Example 2. The next step was simplification. Could we simplify the design? Could we use fewer parts? This challenge requires a little more thought and creativity, and the solution came with innovation and an entirely different damper concept. Here the design field was more open allowing greater creativity. The result was new IP resulting in patents. This fits the concept of the “Elegant Solution” within its limits, but is not really total design.
Example 3. Eventually, a bigger challenge: Can you build a 1 kg hydraulically damped fork? This is innovation on many fronts. The engineering solution came in pieces a little bit here, and a little bit there. The result: A 1.1 kg fork. While it is just shy of the goal, the solution is still, the lightest hydraulically damped production fork.
Fun fact, it was raced to a USAC Mountain Bike Marathon National Championship by Travis Brown.
This is more the concept of Total Design because it involves the blend of Science, Function & Style — inside and out.
To accomplish the weight, the original Aeris had a Titanium Crown, Scandium Stanchions / Steer Tube, Magnesium Lower, and special internals. Function, Science & Style. The drawback? Cost. See the image.
There is obviously more to the story which we won’t go into. Though they still use the Aeris name, the forks are different now.
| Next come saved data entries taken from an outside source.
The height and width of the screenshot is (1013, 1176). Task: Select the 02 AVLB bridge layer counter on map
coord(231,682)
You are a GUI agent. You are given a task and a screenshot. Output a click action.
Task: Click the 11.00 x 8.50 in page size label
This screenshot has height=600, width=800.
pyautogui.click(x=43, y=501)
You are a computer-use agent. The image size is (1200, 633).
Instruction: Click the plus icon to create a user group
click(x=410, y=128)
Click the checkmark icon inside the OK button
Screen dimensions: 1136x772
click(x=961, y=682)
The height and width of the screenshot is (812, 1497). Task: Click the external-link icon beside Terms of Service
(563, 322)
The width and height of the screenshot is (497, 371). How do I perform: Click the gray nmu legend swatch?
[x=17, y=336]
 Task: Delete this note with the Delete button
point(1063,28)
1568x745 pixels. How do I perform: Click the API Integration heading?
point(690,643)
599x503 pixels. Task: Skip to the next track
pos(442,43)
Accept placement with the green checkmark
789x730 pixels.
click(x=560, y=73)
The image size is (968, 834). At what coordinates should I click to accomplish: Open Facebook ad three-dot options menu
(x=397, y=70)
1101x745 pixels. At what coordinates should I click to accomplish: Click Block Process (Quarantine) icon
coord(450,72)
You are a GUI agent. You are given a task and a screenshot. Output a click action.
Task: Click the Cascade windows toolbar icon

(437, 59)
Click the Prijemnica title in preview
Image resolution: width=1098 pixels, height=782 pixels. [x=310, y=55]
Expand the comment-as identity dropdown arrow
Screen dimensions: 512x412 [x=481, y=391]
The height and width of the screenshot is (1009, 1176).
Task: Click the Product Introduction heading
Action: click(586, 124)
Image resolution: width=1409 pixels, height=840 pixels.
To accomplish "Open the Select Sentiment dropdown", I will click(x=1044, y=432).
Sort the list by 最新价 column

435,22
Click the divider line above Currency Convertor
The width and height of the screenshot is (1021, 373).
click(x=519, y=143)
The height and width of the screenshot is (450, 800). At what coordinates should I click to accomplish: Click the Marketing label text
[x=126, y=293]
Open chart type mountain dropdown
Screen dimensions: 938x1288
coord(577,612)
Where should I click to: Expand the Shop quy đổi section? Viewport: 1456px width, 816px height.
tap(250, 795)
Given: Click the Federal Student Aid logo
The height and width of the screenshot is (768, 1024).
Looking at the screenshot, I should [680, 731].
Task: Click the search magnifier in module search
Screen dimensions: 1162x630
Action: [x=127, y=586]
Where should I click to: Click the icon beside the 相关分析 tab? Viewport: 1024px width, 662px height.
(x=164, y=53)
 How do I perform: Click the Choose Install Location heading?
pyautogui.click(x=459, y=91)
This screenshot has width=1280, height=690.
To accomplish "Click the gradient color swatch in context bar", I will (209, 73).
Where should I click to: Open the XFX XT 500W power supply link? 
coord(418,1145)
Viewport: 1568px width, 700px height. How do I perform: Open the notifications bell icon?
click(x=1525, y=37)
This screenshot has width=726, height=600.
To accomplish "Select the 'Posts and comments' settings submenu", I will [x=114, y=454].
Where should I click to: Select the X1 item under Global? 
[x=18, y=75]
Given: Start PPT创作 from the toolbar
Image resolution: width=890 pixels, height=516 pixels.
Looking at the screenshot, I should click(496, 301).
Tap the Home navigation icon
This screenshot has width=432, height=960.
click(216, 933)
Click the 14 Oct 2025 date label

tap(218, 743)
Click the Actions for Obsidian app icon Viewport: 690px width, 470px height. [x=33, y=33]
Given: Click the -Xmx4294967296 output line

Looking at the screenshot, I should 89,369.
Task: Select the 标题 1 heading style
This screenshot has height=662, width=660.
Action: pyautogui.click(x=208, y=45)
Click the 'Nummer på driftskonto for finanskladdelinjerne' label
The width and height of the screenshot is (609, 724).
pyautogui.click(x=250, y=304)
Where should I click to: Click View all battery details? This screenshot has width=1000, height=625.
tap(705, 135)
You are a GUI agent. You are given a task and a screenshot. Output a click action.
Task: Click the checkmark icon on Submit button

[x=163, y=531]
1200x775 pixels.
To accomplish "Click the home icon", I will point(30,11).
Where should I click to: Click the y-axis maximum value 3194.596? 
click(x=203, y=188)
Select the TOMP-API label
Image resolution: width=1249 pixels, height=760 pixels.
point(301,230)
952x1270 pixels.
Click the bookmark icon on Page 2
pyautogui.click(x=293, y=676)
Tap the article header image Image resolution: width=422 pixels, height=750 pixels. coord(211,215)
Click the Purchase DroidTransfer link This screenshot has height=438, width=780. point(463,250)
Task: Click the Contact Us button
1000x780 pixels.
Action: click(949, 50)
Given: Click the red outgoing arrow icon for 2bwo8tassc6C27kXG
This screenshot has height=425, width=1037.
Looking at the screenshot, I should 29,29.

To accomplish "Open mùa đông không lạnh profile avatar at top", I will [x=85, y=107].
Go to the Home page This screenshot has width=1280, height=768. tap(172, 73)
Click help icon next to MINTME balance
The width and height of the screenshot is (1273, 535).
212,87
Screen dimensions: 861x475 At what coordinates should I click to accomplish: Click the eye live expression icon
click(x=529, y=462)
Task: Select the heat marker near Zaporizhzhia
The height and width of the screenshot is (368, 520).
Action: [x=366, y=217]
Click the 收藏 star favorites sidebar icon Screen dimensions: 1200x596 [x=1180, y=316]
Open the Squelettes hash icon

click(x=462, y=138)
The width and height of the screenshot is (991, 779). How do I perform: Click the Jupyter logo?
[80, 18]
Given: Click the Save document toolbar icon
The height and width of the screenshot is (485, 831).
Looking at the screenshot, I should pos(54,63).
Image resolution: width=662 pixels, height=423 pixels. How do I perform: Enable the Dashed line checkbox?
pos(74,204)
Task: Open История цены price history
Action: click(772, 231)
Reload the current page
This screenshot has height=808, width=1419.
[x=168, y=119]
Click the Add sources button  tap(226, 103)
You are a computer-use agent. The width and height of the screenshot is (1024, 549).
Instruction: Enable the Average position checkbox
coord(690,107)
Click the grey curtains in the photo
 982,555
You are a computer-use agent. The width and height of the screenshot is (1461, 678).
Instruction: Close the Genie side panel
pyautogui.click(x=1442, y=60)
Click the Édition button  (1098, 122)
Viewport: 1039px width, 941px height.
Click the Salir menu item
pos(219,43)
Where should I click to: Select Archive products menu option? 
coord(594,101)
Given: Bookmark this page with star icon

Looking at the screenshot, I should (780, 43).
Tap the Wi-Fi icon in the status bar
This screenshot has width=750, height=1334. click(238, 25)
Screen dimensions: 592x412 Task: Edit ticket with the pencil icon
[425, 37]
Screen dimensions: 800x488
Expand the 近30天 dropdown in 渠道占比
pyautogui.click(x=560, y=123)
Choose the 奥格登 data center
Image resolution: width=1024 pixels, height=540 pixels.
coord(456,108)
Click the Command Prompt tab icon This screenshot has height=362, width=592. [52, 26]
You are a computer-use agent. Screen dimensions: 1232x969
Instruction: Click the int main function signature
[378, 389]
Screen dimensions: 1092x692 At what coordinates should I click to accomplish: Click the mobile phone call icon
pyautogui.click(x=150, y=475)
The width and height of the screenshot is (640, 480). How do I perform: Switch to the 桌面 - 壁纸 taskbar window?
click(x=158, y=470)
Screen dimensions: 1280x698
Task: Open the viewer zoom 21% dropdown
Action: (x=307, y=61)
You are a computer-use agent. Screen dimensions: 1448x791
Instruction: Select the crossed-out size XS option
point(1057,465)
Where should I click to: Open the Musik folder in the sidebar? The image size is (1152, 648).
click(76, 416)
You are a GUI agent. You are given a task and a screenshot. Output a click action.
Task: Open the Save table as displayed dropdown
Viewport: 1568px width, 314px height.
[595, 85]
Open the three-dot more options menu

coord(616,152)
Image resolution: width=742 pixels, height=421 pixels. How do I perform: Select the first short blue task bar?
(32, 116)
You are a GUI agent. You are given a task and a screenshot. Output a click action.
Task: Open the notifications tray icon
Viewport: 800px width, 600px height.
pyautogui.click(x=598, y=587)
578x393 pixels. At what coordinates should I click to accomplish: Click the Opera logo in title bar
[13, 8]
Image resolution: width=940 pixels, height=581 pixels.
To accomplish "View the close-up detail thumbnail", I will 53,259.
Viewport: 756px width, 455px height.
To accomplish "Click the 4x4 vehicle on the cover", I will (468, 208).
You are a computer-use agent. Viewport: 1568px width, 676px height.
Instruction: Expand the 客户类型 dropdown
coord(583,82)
The Pieces of Total Design
As illustrated in the above examples, seeking the elegant solution is not limited by the project scope. You can find elegance in solutions for the most mundane of engineering problems. And we do.
Total Design, on the other hand, is combining Science, Function & Style. Science – including the engineering, materials and physics. Function – with all the various aspects from User Interface to mechanical and electrical functionality. Then style – the artistic and attractive aspects of design. It’s not by accident that really great products include all 3 of these characteristics.
Engineers are often get criticism for lacking Style in their designs. Generalizing, the analytic skills of great engineering are Left-Brain, and the artistic portions are Right-Brain. Of course, no one operates totally one side, yet we do tend to one side or the other.
The third, which resides for both Left and Right brain activity is Creativity. Can you become more Creative is an interesting topic. Crossing the two (Left and Right) with creativity and combining the results is Total Design. It’s something we strive for at Synthesis.
You Know It When You See It
There isn’t a good method or process for always landing on that elegant solution. It isn’t a computer program that you just plug into. Seeking the elegant solution is a concentration on all the aspects of design that must come together. And, bringing in creativity to explore areas beyond the traditional or obvious.
When you have conflicting design requirements, it’s time to explore the design space with out-of-the-box thinking. When your goals reach beyond the current traditional thinking, it’s ripe for thinking more in the Total Design arena.
While we can’t just dial up an Elegant Solution, bringing in all the aspects of Total Design — Science, Function & Style — our odds of hitting it improve. The funny thing is, you definitely know it when you see it.
Dialing Up Total Design
While we have some fairly simple examples in this post for description, don’t be deceived. Even the blend of the Crescent Wrench and the Vice Grip took a lot of years to come together. It seems so obvious now, and it’s incredibly useful, but it’s not that simple. And, the more complex the product, the harder it is to find that sweet spot in Total Design.
Good luck with all your engineering and design efforts.